How many people do you see each day who you will never see again? Hollow Bodies’ sixth album finds poetry inside of a regular commute. Over the course of 9 story songs the Seattle rockers survey Sisyphean lawn-enthusiasts and powerpoint presentations gone wrong to help you survive your nine to five.

Not that this  Seattle-based trio forces their disaffection upon the listener. For theirs is a more subtle approach that persuades you of the pertinence of their disaffection and forgoing obvious melancholy with the justaposition of fuzz, jangle riffs, and a sound reminiscent of mid-2000s alt-rock greats such as Elbow, Interpol, and Idlewind  in Set Of It All, Hold Onto Midnight and Adrift all of which are engulfed by the beauty of Anand Balasubrahmanyans’ vocal delivery that is very reminiscent of Paul Heaton’s immaculate sweetness.

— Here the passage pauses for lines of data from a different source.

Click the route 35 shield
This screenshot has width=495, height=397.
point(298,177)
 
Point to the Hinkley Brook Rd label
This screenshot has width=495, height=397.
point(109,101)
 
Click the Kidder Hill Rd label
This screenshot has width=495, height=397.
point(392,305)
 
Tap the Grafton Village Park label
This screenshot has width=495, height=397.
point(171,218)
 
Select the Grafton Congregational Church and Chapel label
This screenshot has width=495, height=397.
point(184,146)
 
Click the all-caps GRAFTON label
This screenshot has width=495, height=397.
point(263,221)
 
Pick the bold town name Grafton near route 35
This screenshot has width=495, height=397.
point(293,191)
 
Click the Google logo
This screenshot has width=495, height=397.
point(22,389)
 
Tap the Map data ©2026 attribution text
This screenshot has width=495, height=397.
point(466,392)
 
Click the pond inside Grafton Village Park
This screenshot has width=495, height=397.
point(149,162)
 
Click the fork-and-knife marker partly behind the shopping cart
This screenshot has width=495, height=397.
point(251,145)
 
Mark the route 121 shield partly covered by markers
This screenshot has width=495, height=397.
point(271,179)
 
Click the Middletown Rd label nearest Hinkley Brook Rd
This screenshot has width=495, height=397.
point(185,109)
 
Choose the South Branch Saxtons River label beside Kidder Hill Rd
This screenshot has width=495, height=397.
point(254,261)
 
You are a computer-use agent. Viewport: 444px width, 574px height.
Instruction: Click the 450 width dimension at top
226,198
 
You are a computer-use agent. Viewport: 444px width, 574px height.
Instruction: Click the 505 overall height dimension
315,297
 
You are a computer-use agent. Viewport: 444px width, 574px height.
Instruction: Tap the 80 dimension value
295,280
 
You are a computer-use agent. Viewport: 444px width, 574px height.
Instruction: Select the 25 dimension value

In fact, the blue-collar everyman feel of one of Heaton’s acts, The Housemartins, is heard in the incessant drive and playfulness of tracks best represented by Battery Park Wallflower, Instinct, and Bronze, which are the sort of adult-pop tracks that tick every earworm box imaginable.
If you have not succumbed to the joys and possibilities of the Hollow Bodies vibe yet, this album is quite probably their finest yet and is a superb place to start that journey.